In the discussion about this article it became clear pretty soon that there are two things which bother the users about Phonon:
* first: some of them do not know how Phonon differs from ALSA or for what you need it
* second: some users complain that KDE does not simply take GStremaer as default
Here is an explanation about these topics, together with some general things on how Sound under Linux works. The video-part is not really addressed, although I sometimes talk about “multimedia”, if you have comments how to extend it, feel free to post them.
First, there is the hardware – different sound cards, different sound hardware, and therefore different hardware drivers which are needed. To avoid the problem of implementing each driver for each piece of hardware into every program we need to abstract the hardware drivers into one kind of “standard driver” which can be accessed by all other programs. This abstraction layer can than implement all other hardware drivers and can talk to the hardware.
This abstracted hardware can accept all audio streams and commands which would go directly to the hardware in other cases. To keep it easy the audio streams are only accepted as raw audio data streams. The abstraction layer should not nbe bothered with the different types of music formats.
This task is done by OSS or by ALSA where ALSA is the standard for Linux and OSS is still used in Unix versions like BSD. The advantage of ALSA is in this case that it can not only accept one audio raw data stream, but several, and mix them together. So different applications can talk to ALSA and send them streams at the same time.
But, as I said, ALSA does only take raw data streams. Why? Well, imagine the amount of different audio data formats, the way how they could be handled (stream, file, etc.) and so on: MP3, OGG, WAV, ACC, WMA, RMA, etc. ALSA was designed as an hardware abstraction, and to keep a project living and developing it makes sense to not put all problems into one solution. Keep it simple, you might call it. There are enough problems you have to fight with when you are designing a hardware abstraction layer.
So we come to the second step: the multimedia framework. This framework is the part which can understand all the different media formats like the one’s above mentioned. Therefore several people state it should be able to handle some kind of plugins to provide an easy way of integrating new file formats.
Common multimedia frameworks are GStreamer, NMM, Xine, Helix and also the old aRts from KDE 3. Since OSS is not able to mix multiple sound streams some of these frameworks can overtake this job and therefore are also called soundserver. One of the reasons aRts was very popular in the beginning was that it addressed this problem very well.
The next step now is the third – the wrapper. Imagine you are programming in a specific framework like the KDE framework: you are using your normal programming language (here c++), you are using APIs which you are used to (qt/KDE APIs), and you are just used to the style and the way of how it works in this environment and how problems are addressed, etc.
Then it makes pretty much sense to provide oyu with a convenient set of APIs and your favoured language if I want you to implement a new general feautre.

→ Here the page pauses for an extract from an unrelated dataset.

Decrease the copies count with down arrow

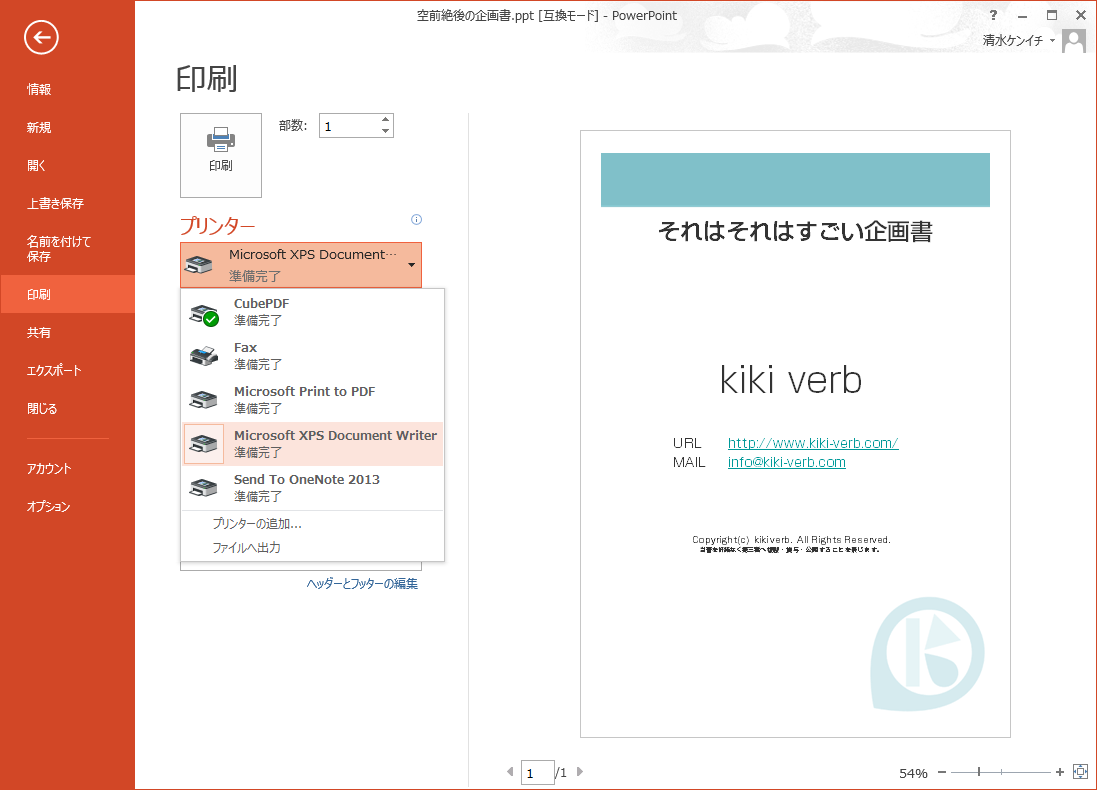[x=385, y=131]
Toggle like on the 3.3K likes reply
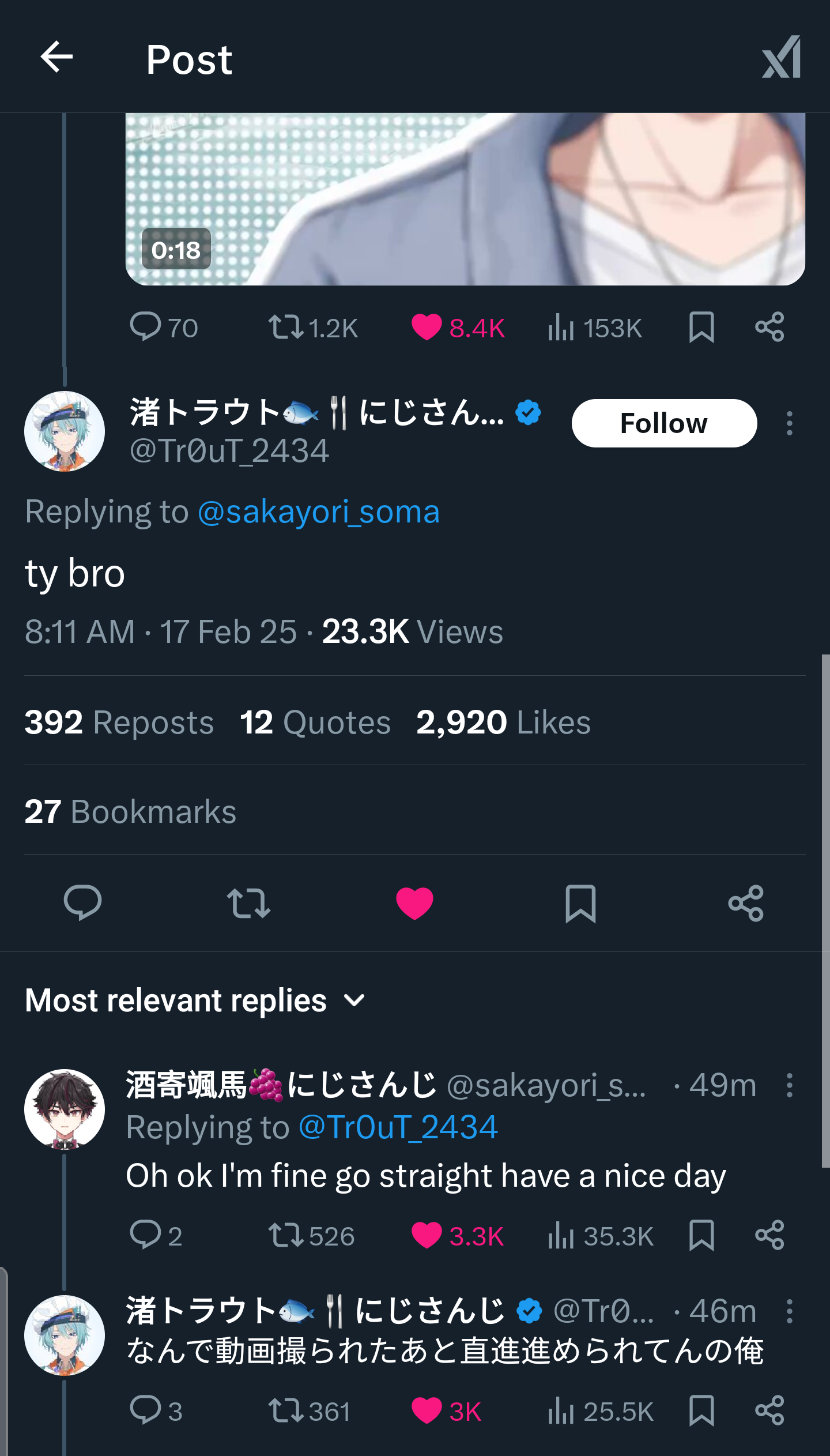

This feature is now multimedia, or more specific, sound. You have to implement some kind of multimedia framework into your program – but this is most likely not written especially for your desktop environment with APIs in the way you are used to, but it is written with it’s own APIs, in it’s own way to address different problems, and probably even written in it’s own programming language.
That is exactly the situation we have with GStreamer and KDE!
So there is the need to program a wrapper which provide the KDE developers which something they are used to – and here we have it: Phonon. That task is done by it. Phonon provides the APIs the KDE people can easily integrate into their programs and can take usage of without learning to much new stuff. Keep it simple, developers, after all, are also just human beings.
So you need to have this wrapper, no matter if you want to tightly integrate GStreamer and nothing else into KDE or not.
Before we have a close look at this last sentence, we just talk about the fourth and last step of the architecture of sound inside Linux: the applications. These should integrate something to send their sound to as easy as possible.
If you are a KDE-used developer, you should use the APIs which are provided by KDE, so in future which are provided by Phonon. If you are a developer of professional audio software you should directly integrate ALSA support into your application, probably with an option to switch to OSS (although I do not think that a professional sound application would be satisfied with OSS).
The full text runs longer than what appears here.